#### TO DO
Set down word for word the lines that begin the entries and run through the line containing "Image resolution: width=1246". Give nothing further.

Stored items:

^^^^^^^^

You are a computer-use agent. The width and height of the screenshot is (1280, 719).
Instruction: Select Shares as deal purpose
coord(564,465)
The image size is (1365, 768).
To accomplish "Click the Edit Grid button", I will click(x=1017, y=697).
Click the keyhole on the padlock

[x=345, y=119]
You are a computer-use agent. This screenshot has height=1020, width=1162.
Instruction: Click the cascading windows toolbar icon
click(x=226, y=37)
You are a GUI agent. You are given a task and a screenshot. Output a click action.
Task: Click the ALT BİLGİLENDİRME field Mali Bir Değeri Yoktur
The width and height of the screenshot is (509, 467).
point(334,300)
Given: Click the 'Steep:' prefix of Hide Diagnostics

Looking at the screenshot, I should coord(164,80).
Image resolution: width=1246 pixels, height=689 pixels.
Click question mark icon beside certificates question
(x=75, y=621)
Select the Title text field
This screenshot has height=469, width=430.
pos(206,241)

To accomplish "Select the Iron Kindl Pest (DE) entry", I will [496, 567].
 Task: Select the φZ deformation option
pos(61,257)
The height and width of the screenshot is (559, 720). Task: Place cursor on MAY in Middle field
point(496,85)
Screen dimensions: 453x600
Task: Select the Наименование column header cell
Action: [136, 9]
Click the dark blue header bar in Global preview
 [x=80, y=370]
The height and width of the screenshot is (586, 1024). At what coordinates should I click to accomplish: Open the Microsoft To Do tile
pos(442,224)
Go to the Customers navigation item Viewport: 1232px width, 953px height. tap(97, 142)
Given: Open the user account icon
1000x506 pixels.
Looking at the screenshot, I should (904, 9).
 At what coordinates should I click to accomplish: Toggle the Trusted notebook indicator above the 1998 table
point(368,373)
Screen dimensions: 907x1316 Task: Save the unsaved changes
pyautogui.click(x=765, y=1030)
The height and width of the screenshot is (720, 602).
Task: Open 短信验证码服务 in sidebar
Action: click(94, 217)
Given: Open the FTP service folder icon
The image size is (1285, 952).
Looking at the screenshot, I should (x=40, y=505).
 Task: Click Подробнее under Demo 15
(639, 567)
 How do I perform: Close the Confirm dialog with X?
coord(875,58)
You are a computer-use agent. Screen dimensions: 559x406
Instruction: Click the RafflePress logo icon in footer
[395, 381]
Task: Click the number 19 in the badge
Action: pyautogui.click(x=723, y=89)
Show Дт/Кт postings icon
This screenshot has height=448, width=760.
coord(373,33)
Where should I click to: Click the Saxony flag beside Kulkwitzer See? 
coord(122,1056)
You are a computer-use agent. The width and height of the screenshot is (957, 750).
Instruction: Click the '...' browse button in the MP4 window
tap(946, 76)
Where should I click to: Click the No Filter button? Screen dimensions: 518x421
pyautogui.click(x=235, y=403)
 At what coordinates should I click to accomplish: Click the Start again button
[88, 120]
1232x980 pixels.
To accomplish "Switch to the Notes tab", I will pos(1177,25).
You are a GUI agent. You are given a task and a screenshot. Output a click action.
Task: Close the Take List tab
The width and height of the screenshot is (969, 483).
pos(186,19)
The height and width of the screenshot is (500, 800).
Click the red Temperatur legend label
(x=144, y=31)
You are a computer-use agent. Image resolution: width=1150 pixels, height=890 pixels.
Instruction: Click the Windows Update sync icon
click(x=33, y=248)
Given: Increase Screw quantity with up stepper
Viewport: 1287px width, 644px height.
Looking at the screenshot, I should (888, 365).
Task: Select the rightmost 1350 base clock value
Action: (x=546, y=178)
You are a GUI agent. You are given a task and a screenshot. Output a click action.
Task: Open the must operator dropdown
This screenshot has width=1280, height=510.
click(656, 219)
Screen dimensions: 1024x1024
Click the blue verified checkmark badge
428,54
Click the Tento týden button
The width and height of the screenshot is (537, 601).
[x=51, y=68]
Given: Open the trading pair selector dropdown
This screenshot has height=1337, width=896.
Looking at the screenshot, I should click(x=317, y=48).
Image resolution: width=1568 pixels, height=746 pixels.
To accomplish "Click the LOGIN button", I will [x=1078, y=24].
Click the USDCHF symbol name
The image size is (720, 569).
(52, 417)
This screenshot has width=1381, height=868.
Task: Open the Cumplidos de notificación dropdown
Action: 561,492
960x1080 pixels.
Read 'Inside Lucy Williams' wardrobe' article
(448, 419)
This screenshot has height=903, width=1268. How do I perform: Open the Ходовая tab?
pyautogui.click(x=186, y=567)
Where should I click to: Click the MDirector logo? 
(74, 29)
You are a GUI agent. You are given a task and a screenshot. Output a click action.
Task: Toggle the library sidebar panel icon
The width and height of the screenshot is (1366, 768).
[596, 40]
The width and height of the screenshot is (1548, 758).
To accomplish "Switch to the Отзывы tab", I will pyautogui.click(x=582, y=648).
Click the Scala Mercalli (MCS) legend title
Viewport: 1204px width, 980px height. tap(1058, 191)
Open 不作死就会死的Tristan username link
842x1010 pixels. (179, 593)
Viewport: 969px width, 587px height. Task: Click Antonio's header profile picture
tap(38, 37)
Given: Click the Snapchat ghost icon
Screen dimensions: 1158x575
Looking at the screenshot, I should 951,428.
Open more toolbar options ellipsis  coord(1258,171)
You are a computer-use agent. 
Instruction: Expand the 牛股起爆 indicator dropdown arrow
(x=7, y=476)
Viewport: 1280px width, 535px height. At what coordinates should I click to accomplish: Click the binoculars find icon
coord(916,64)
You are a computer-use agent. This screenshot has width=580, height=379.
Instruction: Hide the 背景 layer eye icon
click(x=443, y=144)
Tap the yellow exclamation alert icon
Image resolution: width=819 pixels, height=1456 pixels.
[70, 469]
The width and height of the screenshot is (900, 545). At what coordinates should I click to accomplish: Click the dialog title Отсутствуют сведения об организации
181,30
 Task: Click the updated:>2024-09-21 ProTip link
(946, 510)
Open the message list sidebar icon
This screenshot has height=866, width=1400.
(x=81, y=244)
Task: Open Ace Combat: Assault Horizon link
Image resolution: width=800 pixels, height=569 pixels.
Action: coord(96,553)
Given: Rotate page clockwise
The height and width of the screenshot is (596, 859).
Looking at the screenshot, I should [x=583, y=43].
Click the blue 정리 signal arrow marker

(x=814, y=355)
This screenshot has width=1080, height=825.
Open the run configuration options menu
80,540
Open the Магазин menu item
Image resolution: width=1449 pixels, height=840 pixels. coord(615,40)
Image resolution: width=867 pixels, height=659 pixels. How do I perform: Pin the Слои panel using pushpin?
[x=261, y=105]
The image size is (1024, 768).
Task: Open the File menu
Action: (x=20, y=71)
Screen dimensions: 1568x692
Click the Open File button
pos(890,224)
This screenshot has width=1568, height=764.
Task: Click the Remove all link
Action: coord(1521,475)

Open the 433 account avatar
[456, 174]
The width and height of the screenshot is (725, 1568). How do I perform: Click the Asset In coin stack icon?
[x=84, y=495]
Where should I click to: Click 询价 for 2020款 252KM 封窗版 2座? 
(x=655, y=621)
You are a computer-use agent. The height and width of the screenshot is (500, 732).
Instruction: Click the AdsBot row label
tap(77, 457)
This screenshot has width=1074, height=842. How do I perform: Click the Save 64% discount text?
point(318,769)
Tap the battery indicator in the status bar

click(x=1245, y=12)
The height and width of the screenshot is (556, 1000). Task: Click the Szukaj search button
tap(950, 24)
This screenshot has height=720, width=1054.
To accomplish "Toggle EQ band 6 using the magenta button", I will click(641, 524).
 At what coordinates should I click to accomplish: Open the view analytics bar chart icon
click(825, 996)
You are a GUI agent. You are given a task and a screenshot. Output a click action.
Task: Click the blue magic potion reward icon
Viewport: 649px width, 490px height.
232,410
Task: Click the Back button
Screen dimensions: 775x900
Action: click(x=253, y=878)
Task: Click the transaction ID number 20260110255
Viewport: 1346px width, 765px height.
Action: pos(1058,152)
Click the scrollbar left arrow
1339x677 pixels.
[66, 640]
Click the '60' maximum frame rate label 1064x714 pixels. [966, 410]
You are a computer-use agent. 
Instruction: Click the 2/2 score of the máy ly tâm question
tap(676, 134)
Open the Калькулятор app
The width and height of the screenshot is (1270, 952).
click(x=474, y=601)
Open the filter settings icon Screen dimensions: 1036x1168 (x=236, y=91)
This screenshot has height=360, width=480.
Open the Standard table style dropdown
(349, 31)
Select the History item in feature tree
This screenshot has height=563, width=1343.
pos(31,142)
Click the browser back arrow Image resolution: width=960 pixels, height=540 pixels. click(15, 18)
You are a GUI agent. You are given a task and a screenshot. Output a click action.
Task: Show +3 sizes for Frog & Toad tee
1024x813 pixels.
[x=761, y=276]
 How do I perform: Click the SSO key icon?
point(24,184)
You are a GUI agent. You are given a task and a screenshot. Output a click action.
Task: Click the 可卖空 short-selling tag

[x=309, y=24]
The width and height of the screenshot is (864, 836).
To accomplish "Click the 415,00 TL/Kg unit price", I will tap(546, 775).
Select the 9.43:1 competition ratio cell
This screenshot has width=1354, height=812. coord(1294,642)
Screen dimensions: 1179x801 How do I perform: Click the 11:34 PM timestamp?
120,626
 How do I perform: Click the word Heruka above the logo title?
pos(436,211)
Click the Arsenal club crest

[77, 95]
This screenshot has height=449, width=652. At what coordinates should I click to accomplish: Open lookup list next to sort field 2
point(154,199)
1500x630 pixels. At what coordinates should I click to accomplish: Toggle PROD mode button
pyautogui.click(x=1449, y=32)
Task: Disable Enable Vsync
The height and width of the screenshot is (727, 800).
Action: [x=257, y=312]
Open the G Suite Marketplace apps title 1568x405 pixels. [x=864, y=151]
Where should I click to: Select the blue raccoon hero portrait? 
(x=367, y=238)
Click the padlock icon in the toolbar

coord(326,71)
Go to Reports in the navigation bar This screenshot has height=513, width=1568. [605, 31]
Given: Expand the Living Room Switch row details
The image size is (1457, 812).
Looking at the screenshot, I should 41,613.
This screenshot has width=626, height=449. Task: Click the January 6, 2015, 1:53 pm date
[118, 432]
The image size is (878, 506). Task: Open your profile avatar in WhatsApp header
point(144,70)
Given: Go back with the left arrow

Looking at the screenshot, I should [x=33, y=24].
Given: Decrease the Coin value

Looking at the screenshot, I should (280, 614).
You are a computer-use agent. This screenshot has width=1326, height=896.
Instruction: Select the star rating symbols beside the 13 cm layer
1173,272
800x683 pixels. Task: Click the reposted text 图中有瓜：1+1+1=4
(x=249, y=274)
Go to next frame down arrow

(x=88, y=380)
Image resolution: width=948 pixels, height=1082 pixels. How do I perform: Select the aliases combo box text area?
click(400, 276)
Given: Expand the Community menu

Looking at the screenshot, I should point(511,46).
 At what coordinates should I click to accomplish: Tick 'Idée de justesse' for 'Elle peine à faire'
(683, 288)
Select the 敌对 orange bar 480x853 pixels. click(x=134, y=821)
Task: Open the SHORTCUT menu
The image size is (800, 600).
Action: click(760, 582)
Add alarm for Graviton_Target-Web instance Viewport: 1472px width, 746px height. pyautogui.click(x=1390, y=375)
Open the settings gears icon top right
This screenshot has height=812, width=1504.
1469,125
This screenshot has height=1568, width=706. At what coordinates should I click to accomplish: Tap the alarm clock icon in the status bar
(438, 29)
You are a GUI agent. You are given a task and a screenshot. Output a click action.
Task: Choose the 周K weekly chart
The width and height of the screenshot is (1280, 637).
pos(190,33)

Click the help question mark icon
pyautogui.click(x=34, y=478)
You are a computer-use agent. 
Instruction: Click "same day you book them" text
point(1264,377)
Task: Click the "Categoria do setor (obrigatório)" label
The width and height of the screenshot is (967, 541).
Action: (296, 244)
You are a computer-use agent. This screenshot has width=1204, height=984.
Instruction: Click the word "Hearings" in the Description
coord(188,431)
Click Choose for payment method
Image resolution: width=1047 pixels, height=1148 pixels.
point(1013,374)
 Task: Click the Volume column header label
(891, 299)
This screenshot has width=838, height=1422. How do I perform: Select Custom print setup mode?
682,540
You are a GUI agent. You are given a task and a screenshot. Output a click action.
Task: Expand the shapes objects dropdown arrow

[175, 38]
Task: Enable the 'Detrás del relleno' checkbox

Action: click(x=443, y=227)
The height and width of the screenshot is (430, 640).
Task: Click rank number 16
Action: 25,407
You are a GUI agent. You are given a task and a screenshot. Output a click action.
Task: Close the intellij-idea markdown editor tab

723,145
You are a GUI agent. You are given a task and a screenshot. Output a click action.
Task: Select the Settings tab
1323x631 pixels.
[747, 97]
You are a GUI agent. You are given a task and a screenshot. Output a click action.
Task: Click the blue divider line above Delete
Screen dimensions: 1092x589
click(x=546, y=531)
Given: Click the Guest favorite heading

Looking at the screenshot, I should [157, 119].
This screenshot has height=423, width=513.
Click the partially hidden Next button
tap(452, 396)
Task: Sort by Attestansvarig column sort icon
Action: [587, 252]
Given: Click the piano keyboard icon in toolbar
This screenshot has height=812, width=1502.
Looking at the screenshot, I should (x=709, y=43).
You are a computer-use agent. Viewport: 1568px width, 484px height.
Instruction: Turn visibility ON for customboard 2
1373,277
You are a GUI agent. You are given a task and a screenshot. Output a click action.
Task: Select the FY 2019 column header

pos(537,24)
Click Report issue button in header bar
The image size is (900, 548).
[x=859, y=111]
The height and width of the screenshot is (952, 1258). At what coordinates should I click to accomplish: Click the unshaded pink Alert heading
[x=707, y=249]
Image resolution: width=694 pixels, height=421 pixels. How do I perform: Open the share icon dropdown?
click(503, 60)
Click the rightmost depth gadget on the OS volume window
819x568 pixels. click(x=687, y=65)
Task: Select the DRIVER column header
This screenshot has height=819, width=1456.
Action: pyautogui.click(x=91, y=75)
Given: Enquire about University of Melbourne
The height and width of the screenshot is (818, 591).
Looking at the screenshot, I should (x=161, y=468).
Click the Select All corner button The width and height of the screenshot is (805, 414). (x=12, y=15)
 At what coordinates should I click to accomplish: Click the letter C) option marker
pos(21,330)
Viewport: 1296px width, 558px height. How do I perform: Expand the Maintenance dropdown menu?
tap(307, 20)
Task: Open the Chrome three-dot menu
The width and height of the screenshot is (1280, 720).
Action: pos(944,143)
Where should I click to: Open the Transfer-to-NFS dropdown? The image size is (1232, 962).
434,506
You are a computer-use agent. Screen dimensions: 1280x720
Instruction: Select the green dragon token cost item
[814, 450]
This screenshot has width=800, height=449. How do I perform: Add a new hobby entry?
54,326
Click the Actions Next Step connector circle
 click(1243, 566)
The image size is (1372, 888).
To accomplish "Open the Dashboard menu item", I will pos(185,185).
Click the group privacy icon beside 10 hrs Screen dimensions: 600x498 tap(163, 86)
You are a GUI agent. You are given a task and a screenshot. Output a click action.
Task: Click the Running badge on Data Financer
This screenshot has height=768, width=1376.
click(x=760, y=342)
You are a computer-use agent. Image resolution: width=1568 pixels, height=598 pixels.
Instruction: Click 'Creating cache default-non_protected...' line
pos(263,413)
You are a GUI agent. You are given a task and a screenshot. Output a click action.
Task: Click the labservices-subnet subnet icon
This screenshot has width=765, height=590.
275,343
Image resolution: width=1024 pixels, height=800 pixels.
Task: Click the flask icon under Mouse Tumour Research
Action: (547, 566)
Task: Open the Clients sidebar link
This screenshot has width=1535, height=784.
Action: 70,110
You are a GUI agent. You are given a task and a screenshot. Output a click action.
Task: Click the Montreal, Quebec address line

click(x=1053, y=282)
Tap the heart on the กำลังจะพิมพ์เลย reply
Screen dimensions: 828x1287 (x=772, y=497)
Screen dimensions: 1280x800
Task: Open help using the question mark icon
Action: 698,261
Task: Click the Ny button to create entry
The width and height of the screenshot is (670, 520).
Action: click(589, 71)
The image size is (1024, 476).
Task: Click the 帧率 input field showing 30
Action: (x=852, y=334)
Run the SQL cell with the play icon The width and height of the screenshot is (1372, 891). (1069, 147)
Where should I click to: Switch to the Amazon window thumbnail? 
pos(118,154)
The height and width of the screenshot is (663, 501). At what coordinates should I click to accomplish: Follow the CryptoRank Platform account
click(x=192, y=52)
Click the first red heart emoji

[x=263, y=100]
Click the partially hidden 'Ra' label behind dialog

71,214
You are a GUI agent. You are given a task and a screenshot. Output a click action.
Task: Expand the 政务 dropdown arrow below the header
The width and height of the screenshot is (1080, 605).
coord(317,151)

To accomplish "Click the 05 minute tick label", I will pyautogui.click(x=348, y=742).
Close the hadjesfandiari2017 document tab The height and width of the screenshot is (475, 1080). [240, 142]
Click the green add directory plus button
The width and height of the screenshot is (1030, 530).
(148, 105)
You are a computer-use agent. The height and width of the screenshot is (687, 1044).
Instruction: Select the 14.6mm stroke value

^^^^^^^^

#### OUTPUT OF THE TASK
You are a computer-use agent. The width and height of the screenshot is (1280, 719).
Instruction: Select Shares as deal purpose
coord(564,465)
The image size is (1365, 768).
To accomplish "Click the Edit Grid button", I will click(x=1017, y=697).
Click the keyhole on the padlock

[x=345, y=119]
You are a computer-use agent. This screenshot has height=1020, width=1162.
Instruction: Click the cascading windows toolbar icon
click(x=226, y=37)
You are a GUI agent. You are given a task and a screenshot. Output a click action.
Task: Click the ALT BİLGİLENDİRME field Mali Bir Değeri Yoktur
The width and height of the screenshot is (509, 467).
point(334,300)
Given: Click the 'Steep:' prefix of Hide Diagnostics

Looking at the screenshot, I should coord(164,80).
Image resolution: width=1246 pixels, height=689 pixels.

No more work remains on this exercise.